Amazon rain forest

From Lima, the INTREPID tour took us to Puerto Maldonado, via Cusco.

Puerto Maldonado is the largest city in the Madre de Dies Region of Peru.  We transferred to Intrepid’s office in Puerto Maldonado, where we met our tour guides Christian and Josleen for this Amazon adventure.  We repacked clothes for two nights into duffel bags provided by Intrepid. Nice burnt orange coloured duffel bags.

    

 

Christian 

  

Josleen 

  
    

Tambopata Nature Reserve

The Tambopata National Reserve was created on 26 January 1990 to protect the tropical rain forests which had been exploited by illegal logging activity. The Reserve has two ecosystems which are notable for their biodiversity,  containing 165 species and 41 families of trees, 103 species of mammals, multitudes of insects species including 1300 species of butterflies alone.  There are reported to be 90 species of amphibians, not to forget the extremely diverse and very audible birds of the Amazon.

A bus and boat ride up the Tambopata River took us to the Explorer’s Inn in the Tambobata Nature Reserve, our base for the next two nights. The boat ride was about 1.5 hours along the River, providing a first insight into the nature of tropical rain forest regions and the way in which local people adapt to their environment. 

  

On the river boat 

   

Along the Tambopata River 

   

  

  

Accommodation 

The Explorer’s Inn is approximately 58 km up the Tambopata River from Puerto Maldonado.   Very pleasant stay, great meals, comfortable bedding.
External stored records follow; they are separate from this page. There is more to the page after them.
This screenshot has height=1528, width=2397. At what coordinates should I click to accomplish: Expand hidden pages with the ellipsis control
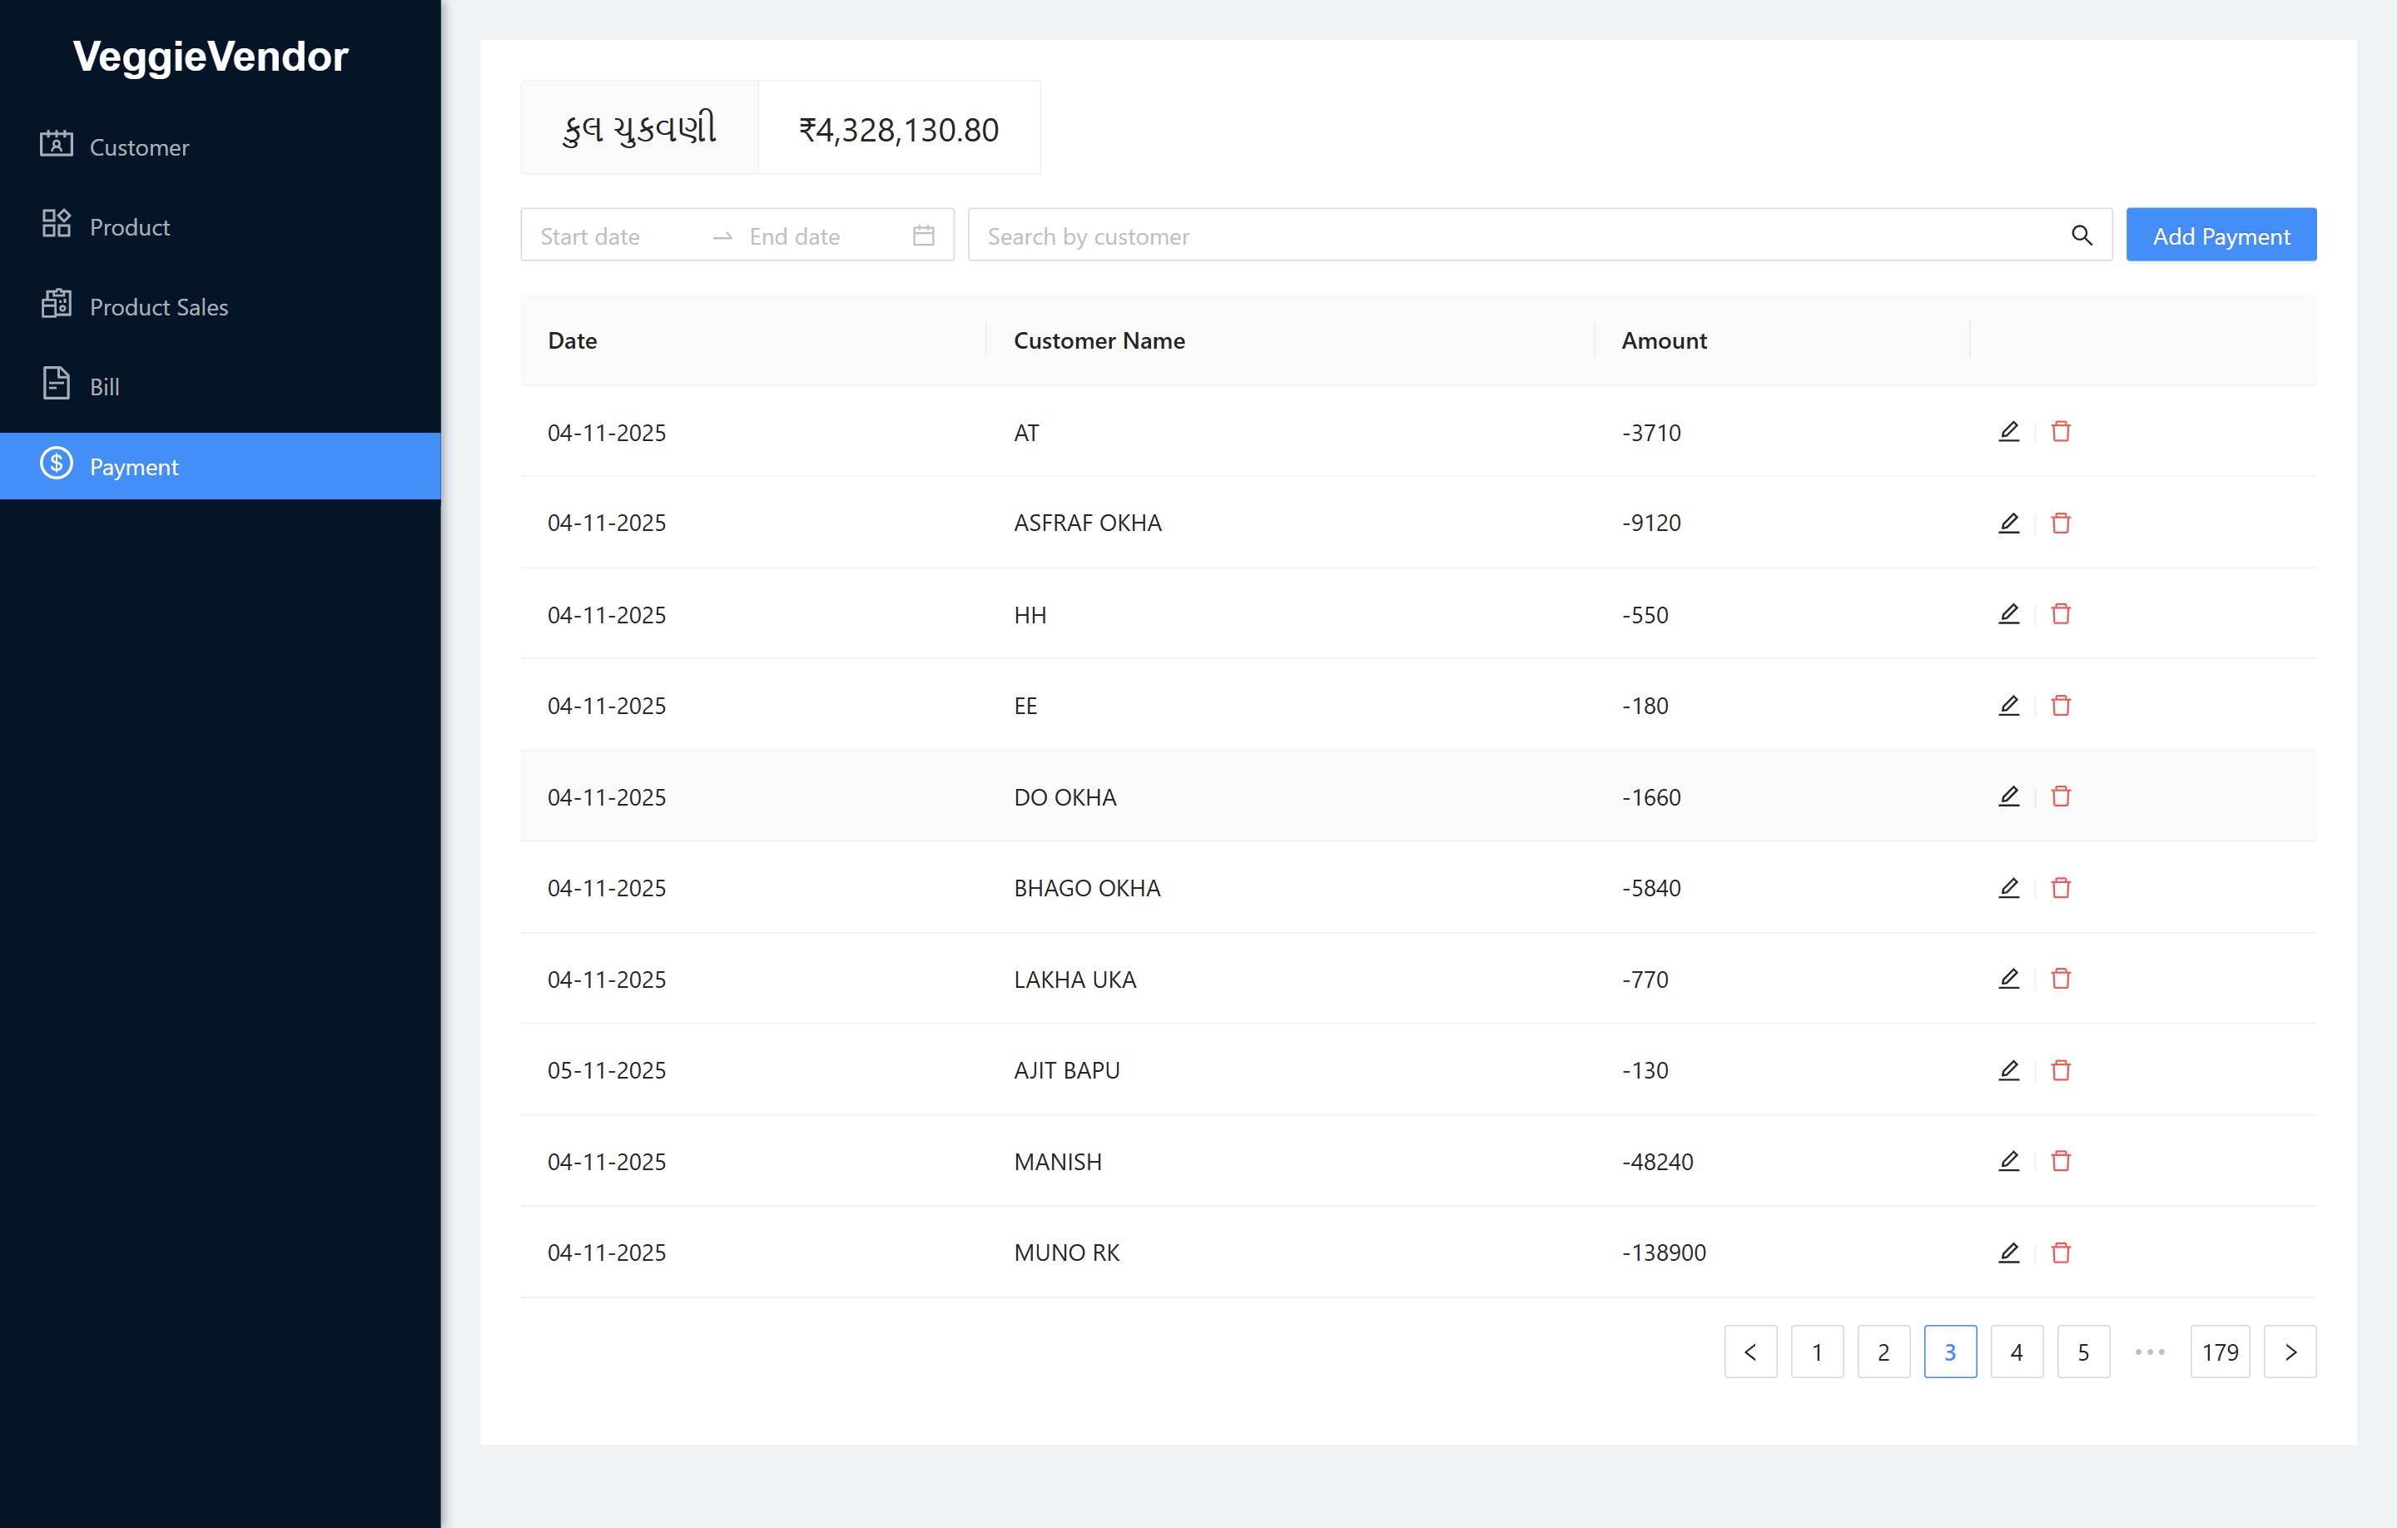(2150, 1352)
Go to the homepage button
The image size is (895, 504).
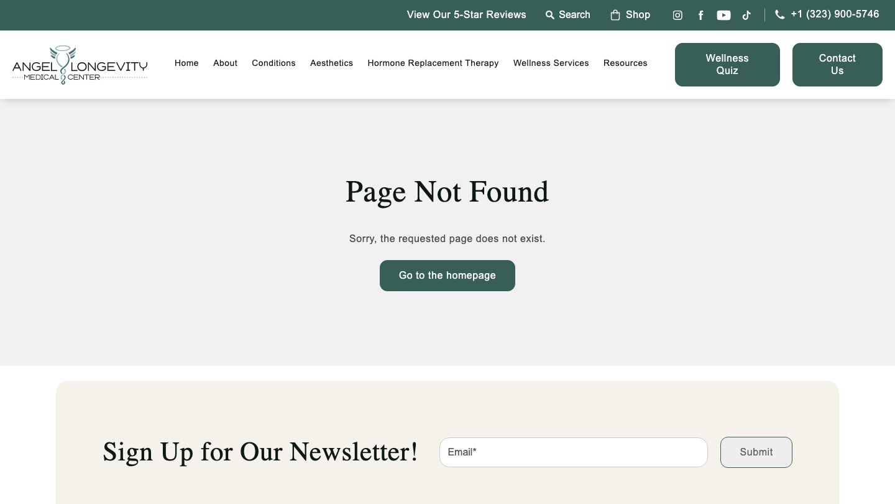[x=448, y=276]
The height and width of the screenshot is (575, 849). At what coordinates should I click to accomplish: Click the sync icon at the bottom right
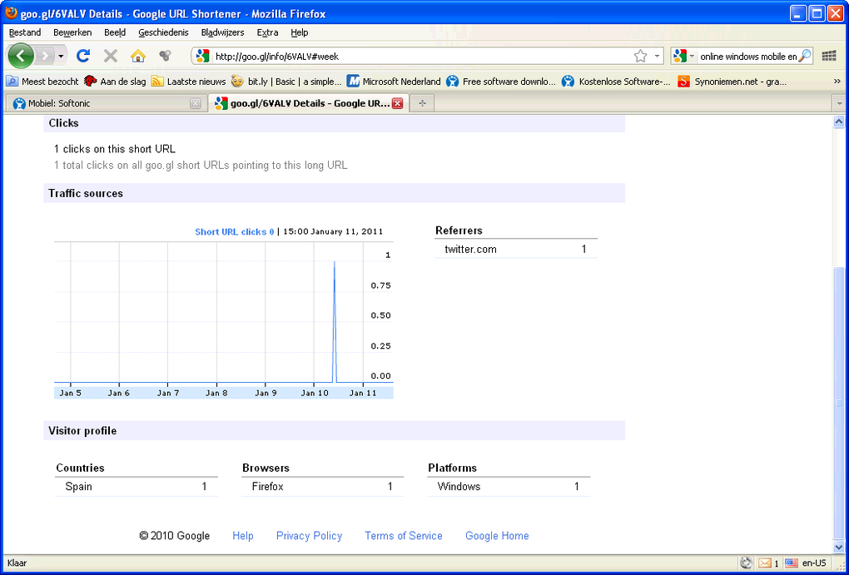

We arrived at the Explorer’s Inn and had lunch time to settle in and enjoy the peacefulness and calls of the birds.  A very nice jungle lodge, which challenged the hardiness of some with fantastic COLD showers.  
Coming from Aotearoa /New Zealand tramping experience, cold showers were nothing new to me but they certainly helped conserve water during our stay due to the short showers most chose to have..  

  

Explorer’s Inn 

  

   

Intrepid activities

The first activity we had was a night walk after dinner on first evening.  Lots of insect and arachnid life, and toads, with a few examples of what we came across (guided bybshown in the following images.  One walking group faced up to a snake.

   

Fire Ant

   

Toad

  

Tarantula 

   
  

On the second day of our Amazon adventure,  a jungle walk to Lagos Cocacocha was an amazing experience.  Piranha, birds, turtle, lessons on uses of different plants, including a taste of fresh Brazil nuts, a 45 metre high viewing tower which the unfit old man (me) did not see and surprise, surprise torrential rain in a rain forest.  Some of the following images suffered from wet lens syndrome but they still give a cute reminder of some of the fun.  I learned how easy it is for a heavy person to sink into mud on the trail after waterways formed into hiking track.

  

The hide at Lagos Cocacocha (rainy lens syndrome affects some pics)

   

Setting off on the boats

  

Torrential rain arrives

      

  

And back at the hide. …. Getting ready to trek back to the Explorer’s Inn… 

   

On the track learning about plant use (rainy lens syndrome affects some pics) and other customs… 


   

   

And we made it back in the rain, poured water out of our gumboots, and after lunch a rest period 

   

New Year’s Eve

Off we went in the dark to spot the caimen.  High water conditions made it difficult but we saw a couple on the bank and one midstream before it dived.

Back at the Inn, a quiet new year’s eve drink and some saw in the new year.

   

Some of the birds and animals seen (names not remembered)

   

   

   

   

   

   

   

   

   

On New year’s day, it was over, and we left the Amazon region to travel to Cusco for the next part of the tour  …  the high altitudes of the Southern Sierra region of Peru.